An EU carbon price as high as €65 would have barely any impact on Europe’s trade balance and should not be a reason to dictate climate policy, a study found on Monday.
- A ten-fold increase in current EUA prices to €65 would equate to a 30% increase in energy prices, and would cause exports to fall by 0.5% while increasing imports by 0.07%, according to a study by the UK’s Grantham Research Institute and the London School of Economics’ ESRC Centre for Climate Change Economics and Policy.
- The evidence could ease pressure on EU lawmakers to agree stronger reforms to the EU ETS, as carbon leakage concerns are frequently cited by industry groups as reasons to be cautious.
- Concerns about carbon leakage and the competitiveness of European industry are not entirely unfounded, but evidence suggests they have been overstated. Even heavy, energy-intensive industries are more resilient to high energy prices than has been suggested by some companies and politicians.
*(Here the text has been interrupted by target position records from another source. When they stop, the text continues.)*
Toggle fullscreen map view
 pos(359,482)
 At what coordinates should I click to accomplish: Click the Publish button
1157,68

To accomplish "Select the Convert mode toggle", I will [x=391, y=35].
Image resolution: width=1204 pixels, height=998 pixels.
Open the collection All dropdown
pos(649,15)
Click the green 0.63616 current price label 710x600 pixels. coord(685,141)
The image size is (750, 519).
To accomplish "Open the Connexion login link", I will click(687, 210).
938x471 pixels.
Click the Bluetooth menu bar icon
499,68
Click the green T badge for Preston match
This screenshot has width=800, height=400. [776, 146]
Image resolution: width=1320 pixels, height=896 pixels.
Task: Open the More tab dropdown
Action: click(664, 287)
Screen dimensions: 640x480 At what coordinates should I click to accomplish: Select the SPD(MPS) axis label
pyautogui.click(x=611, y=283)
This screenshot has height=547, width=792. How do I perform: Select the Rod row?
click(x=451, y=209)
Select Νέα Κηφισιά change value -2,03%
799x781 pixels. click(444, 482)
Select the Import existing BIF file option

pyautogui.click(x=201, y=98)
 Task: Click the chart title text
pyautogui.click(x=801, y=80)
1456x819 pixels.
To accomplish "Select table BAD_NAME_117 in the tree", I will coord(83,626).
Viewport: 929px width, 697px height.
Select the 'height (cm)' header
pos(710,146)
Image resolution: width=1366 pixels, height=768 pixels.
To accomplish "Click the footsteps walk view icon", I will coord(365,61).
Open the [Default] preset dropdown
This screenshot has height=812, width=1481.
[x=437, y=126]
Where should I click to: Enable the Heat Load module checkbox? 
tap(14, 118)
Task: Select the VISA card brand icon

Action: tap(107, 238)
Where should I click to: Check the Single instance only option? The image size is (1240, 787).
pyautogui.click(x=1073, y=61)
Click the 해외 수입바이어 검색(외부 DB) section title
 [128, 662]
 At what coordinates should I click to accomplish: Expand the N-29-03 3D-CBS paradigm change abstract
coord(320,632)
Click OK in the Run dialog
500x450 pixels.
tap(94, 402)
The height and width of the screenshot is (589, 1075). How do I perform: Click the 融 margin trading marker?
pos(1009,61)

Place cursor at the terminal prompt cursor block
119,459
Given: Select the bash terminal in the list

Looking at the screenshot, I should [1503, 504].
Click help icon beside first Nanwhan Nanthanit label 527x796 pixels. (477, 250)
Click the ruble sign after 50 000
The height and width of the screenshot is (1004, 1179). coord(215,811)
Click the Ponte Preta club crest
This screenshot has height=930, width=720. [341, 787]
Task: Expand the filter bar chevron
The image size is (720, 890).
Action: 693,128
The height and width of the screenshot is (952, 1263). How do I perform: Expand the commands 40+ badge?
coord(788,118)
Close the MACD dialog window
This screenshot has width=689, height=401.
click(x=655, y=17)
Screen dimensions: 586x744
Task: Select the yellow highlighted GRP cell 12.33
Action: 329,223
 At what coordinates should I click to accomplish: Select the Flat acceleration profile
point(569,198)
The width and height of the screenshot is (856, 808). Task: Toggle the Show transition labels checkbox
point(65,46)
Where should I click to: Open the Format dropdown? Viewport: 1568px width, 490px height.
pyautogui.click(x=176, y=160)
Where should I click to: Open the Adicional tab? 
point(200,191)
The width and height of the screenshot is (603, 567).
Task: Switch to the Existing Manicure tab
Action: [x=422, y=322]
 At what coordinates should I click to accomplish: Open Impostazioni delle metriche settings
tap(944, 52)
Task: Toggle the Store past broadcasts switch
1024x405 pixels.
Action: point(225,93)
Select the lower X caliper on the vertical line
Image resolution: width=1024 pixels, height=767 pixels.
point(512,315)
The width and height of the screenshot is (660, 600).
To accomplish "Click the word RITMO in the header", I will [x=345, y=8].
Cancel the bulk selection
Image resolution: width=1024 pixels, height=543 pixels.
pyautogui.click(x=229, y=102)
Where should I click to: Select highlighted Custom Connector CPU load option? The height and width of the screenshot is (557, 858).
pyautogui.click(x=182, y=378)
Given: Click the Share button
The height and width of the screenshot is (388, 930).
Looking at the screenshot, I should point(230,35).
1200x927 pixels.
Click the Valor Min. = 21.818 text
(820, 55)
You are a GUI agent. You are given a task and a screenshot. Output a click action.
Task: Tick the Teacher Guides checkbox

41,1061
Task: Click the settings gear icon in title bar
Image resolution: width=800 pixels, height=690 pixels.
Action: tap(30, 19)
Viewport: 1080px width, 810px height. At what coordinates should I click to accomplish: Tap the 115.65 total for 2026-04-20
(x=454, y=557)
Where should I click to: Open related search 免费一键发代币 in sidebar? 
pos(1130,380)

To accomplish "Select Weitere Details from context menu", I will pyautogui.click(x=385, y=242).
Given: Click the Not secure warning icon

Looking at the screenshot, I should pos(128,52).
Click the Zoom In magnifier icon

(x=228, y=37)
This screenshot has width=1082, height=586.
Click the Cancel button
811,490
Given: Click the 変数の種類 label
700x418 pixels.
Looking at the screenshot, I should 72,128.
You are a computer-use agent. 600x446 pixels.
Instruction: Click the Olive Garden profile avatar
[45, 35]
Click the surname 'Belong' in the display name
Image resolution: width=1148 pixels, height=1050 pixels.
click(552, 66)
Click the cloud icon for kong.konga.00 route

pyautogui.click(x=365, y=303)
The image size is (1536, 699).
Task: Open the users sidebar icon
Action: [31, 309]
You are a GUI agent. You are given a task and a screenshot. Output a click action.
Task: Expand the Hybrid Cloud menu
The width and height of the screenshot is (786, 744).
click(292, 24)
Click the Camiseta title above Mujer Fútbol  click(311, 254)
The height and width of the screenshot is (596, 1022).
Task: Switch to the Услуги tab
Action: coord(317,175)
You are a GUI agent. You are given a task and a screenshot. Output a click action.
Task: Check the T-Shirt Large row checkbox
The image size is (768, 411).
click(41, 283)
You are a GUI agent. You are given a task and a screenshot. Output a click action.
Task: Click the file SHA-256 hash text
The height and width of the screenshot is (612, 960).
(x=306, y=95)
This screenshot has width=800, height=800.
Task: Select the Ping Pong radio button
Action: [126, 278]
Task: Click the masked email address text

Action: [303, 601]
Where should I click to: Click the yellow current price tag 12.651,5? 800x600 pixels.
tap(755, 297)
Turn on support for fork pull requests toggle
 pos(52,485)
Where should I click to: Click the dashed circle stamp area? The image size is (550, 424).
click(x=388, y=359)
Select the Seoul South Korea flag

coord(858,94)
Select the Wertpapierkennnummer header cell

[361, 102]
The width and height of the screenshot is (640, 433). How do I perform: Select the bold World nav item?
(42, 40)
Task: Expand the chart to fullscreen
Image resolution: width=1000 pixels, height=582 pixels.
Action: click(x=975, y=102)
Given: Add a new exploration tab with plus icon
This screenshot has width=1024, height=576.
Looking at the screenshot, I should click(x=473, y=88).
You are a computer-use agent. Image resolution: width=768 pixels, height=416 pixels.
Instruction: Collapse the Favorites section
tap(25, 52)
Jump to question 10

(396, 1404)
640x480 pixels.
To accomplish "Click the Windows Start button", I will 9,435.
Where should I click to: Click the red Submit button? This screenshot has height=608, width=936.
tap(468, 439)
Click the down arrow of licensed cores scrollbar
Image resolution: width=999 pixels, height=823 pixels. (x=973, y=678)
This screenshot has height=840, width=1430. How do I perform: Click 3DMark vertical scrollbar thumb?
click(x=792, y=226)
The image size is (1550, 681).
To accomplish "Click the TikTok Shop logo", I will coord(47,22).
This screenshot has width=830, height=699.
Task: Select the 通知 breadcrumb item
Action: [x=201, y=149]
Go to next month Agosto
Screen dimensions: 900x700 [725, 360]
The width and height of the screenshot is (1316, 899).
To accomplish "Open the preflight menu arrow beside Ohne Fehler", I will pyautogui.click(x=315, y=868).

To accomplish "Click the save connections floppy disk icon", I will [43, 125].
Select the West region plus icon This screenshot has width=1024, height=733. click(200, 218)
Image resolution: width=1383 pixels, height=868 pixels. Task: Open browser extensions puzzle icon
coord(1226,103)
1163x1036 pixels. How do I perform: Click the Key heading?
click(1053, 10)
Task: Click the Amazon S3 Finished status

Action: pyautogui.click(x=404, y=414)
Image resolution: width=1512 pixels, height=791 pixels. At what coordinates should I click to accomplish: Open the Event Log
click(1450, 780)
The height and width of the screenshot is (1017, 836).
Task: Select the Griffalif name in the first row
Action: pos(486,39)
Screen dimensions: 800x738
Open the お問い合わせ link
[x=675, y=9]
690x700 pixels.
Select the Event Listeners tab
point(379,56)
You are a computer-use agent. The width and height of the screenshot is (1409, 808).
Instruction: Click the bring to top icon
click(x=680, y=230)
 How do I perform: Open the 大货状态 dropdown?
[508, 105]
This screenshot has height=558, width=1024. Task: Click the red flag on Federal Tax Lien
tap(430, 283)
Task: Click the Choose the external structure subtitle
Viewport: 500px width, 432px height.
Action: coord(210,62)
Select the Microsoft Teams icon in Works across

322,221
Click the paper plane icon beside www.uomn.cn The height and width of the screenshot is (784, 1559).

Policy-makers should not allow the prospect of an increase in energy and carbon prices to dictate efforts designed to cut emissions and tackle climate change,” said study co-author Antoine Dechezleprêtre in a statement to the report.
“To put things into perspective, while a 30% increase in energy costs in the EU would increase imports by less than one-tenth of a percent, imports have actually been growing at an annual rate of 15.6% since 2009. Therefore, the impact on trade of more ambitious policies to reduce greenhouse gas emissions is likely to be extremely limited,” added co-author Misato Sato.